Uncategorized

Festival Journal – Menonton Film-film Terseleksi dan Tematik dalam Pesta Film Solo

Selama tiga hari 13 sampai 15 Mei 2016 saya mengikuti gelar Pesta Film Solo 2016 (PFS 2016) yang merupakan gawean dari Kine UNS Solo. Dalam acara ini, diputar dua puluh film terseleksi dari berbagai komunitas film yang dibagi dalam lima sesi ditambah pada hari kedua satu slot dialokasikan untuk showcase film pendek Solo pilihan.

Merupakan ajang ekshibisi dari film-film terseleksi yang telah masuk selama beberapa bulan waktu submisi dan bukan ajang awarding, akan sangat mungkin kemudian judul artikel ini dipertanyakan karena mengandung unsur festival, mengingat selama ini festival film diidentikan dengan pameran film yang nantinya ditutup oleh pemberian penghargaan -sebagaimana terlihat melalui obrolan dengan seorang kawan. Ini bisa jadi dipengaruhi oleh ajang awarding besar yang menggunakan kata “festival” seperti yang dapat ditelusuri sendiri melalui tulisan Makbul Mubarak di Cinema Poetica. Kalau tidak ada awarding, berarti bukan festival film. Benarkah demikian? Tanpa berpanjang-panjang, festival dan pesta sama-sama merupakan bentuk perayaan. Oleh karenanya, mengikuti beberapa bacaan, catatan mengikuti Pesta Film Solo juga dinamakan Festival Journal.

Baca juga: Hadir Kembali, Pesta Film Solo Suguhkan Tema 90-an

registrasi penonton pesta film solo 2016 infoscreening.co

Suasana registrasi penonton Pesta Film Solo dalam salah satu sesi pemutaran film komunitas saat belum mulai ramai. (foto: Dokumentasi Infoscreening)

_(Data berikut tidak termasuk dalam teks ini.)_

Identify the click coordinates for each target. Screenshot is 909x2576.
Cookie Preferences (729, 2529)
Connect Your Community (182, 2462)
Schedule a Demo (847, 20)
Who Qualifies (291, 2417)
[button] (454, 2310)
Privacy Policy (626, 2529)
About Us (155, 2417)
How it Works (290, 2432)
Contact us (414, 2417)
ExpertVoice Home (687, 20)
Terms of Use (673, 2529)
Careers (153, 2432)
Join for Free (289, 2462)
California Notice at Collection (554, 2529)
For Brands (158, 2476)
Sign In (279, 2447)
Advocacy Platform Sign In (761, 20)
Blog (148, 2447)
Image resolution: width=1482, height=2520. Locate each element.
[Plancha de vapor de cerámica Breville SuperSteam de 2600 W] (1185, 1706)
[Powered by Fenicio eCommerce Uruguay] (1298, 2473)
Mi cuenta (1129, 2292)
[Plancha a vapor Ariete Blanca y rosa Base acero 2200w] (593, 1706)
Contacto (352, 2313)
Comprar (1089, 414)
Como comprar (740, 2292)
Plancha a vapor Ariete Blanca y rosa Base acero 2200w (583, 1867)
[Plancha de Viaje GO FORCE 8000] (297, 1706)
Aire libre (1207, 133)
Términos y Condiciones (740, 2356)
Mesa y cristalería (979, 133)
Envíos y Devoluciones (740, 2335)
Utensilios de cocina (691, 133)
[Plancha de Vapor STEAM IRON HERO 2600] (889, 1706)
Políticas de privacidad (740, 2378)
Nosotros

Sejumlah 150 sampai 250 penonton memadati ruang Teater Taman Budaya Jawa Tengah dalam tiap slot sesi ekshibisi yang dalam pengelihatan penulis mencapai puncaknya di hari kedua atau hari Sabtu 14 Mei 2016. Ekshibisi film tiap harinya juga diisi dengan pemutaran film-film yang dianggap menjadi penanda zaman dalam perfilman tanah air. Hari pertama diputar film “Kenikmatan Tabu” karya Ackyl Anwari keluaran 1994, “Bulan Tertusuk Ilalang” karya Garin Nugroho keluaran 1995, dan “Petualangan Sherina” karya Riri Riza tahun 1998 yang didahului film pendek “Sudah Sore, Sebentar Lagi Jam 5, Cepat Datang!!” karya Dennis Adhiswara untuk hari pertama dan “Pulang” karya Putri Rienda Haifa di hari kedua. Menonton “Pulang” untuk kedua kalinya dalam kesempatan tersebut, bagi penulis sendiri film ini menjadi lebih terasa karena konteks PFS yang sebelumnya telah menampilkan isu perihal perfilman tanah air yang mengupas juga tentang monopoli distribusi yang mematikan bioskop-bioskop dan secara signifikan mengurangi layar yang beredar di Indonesia. Di malam terakhir, sesi pemutaran tematik diisi oleh film “Dino” (2014) karya Edward Gunawan, dan “Kamis ke-300” karya Happy Salma.

Tidak hanya pemutaran film, tiap malamnya usai pemutaran film utama, diadakan diskusi dengan tokoh perfilman tanah air usai pemutaran film tematik. Diskusi hari pertama menghadirkan kritikus film senior JB Kristanto dan Dimas Jayasrana pegiat komunitas film sekaligus pengamat perfilman Indonesia. Diskusi ini dimoderatori oleh Mazda Radita, pegiat komunitas di Solo.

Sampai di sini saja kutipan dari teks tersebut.